При ней имеется супруг — мистер Ганн: толстый, оплывший старик в сюртуке грубого сукна. Он как-то встретился со мной и спросил, осклабясь, по вкусу ли мне мои бараньи котлетки? Еще насмехается, подлец! А что я могу есть в таком месте, кроме бараньих котлет? Толстенный, сочащийся кровью бифштекс или мерзкое подгорелое gigot à l'eau[17] с подливой из репы? Да я от них умру на месте. Что касается рыбы, так в приморских городах я к ней и не притрагиваюсь: тут она наверняка дрянная. И не люблю домашнюю птицу, тощую, жилистую мелкоту — не цыплята, а сплошной обман. Остаются одни котлеты; мне их довольно прилично жарит состоящая при семье тихая, маленькая компаньонка (о боги, компаньонка при такой семье!), которая густо покраснела, признавшись, что блюдо приготовлено ею и что зовут ее Каролиной. В смысле питья я снизошел до джина, выпиваю его две рюмки в день, разбавляя в двух стаканах холодной воды; это единственное, что можно пить в простом английском доме с уверенностью, что напиток не поддельный.

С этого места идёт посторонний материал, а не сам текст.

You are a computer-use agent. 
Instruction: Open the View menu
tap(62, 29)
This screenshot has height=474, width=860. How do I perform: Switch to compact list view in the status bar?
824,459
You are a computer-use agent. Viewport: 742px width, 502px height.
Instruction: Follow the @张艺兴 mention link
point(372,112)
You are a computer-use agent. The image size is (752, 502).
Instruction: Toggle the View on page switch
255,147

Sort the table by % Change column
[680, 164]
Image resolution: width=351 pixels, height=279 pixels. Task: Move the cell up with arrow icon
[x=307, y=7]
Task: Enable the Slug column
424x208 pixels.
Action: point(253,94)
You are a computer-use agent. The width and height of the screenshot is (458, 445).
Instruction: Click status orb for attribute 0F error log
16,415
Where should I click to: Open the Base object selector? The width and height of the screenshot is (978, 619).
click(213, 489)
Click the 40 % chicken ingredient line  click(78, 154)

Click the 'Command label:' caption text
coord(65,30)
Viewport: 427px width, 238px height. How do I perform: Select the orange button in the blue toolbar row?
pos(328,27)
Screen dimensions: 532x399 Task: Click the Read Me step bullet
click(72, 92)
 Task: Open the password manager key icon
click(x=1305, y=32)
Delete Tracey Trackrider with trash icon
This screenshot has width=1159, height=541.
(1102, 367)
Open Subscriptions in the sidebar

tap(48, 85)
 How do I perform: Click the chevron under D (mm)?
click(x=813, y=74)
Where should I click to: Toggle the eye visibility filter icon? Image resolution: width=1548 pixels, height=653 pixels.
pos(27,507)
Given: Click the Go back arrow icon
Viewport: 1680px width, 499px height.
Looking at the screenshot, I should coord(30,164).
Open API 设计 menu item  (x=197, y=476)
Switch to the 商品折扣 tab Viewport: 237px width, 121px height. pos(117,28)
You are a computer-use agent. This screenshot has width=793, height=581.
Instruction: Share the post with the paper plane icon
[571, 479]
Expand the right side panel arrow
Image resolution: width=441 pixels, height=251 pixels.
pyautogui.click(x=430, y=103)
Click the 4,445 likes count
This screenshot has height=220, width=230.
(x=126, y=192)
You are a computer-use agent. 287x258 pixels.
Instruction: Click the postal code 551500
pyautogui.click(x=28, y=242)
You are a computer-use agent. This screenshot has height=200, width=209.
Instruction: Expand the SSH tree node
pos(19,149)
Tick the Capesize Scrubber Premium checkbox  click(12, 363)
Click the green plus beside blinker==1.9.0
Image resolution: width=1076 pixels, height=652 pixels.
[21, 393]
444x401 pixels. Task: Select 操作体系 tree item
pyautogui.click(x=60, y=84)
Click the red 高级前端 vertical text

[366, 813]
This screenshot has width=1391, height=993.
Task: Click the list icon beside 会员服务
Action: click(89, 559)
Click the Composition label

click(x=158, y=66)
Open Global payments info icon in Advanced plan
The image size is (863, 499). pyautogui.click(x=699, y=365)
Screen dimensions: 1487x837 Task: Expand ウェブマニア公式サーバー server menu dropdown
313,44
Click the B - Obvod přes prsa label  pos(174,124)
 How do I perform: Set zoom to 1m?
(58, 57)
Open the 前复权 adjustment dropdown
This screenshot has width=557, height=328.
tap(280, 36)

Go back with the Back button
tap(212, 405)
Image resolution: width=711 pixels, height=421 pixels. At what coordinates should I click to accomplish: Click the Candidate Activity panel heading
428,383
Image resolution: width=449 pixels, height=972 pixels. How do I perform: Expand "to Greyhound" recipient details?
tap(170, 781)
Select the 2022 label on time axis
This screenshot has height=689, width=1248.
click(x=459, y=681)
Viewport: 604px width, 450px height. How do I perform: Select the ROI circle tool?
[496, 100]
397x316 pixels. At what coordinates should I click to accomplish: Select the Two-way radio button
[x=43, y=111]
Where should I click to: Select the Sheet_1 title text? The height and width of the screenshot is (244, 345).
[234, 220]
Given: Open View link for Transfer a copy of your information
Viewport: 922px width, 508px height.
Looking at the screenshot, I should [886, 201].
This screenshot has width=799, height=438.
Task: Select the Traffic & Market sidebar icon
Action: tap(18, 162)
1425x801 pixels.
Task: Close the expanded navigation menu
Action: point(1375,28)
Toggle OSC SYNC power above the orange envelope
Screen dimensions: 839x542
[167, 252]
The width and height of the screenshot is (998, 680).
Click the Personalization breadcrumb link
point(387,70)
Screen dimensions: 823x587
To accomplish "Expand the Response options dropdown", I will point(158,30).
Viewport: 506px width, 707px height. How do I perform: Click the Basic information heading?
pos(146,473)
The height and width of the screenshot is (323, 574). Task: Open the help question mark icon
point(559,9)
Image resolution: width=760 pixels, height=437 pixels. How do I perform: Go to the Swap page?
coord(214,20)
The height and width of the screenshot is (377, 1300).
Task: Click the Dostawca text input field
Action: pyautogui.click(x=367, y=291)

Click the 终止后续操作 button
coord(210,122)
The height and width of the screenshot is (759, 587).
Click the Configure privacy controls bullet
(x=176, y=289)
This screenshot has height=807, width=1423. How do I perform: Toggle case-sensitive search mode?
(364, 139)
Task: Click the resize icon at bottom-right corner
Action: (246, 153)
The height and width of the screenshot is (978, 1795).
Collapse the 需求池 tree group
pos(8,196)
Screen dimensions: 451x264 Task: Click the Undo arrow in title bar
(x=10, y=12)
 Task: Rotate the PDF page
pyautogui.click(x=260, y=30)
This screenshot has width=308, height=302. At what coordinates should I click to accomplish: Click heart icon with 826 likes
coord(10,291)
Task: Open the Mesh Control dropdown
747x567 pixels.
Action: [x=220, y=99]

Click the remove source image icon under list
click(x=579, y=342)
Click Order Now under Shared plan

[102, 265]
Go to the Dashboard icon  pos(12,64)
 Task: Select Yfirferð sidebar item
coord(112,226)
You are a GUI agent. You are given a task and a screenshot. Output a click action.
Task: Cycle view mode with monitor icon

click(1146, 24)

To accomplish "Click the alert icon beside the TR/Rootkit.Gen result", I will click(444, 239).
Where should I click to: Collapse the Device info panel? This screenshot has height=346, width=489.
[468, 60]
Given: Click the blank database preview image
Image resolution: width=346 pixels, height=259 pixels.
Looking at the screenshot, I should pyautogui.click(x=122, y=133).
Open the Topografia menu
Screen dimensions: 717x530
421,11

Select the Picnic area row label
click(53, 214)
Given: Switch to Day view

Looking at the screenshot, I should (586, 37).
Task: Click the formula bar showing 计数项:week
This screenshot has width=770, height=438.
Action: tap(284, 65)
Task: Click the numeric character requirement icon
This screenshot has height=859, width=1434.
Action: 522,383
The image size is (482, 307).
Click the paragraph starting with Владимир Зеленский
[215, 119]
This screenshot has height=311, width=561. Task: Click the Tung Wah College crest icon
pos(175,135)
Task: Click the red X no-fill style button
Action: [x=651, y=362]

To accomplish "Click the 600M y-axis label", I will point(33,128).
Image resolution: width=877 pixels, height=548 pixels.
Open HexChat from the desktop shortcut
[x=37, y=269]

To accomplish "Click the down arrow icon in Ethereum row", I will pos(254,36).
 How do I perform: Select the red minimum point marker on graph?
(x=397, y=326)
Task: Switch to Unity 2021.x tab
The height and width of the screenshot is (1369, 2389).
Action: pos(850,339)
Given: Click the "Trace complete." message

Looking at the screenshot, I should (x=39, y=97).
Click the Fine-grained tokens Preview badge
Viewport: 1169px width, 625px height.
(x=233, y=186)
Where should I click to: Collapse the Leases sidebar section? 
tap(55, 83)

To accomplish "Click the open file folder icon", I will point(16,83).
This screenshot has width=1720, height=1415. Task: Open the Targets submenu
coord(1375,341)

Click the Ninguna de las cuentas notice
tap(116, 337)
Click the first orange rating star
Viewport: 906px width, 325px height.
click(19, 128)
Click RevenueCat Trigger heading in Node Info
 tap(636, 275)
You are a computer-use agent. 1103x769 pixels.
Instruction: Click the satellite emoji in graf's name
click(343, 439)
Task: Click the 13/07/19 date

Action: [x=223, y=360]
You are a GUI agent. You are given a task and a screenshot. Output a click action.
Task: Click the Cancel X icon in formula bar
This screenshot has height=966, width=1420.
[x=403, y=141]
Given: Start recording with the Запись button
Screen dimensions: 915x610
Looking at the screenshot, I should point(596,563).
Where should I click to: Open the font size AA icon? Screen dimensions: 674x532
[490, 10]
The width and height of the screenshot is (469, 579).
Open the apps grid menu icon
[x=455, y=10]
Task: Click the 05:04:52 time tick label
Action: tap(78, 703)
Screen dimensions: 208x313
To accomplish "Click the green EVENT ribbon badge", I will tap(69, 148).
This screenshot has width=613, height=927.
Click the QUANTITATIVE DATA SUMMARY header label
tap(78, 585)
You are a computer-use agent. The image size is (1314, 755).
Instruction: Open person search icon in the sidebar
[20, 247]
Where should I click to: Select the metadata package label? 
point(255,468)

У этого Ганна, по-моему, те же вкусы: я иногда слышу, как в полночь он шаркает по лестнице (грязные башмаки он оставляет внизу) — шаркает, говорю я, вверх по лестнице, ругмя ругает подсвечник, роняя то щипцы, то колпачок, и «дерзким шумом нарушает молчанье ночи». Не реже, как три раза в неделю, Ганну подают завтрак в постель, — верный знак, что накануне он напился пьян; и три раза в неделю я слышу поутру хриплый голос, орущий: «Где моя содовая!» Давно ли всякая мразь научилась пить содовую?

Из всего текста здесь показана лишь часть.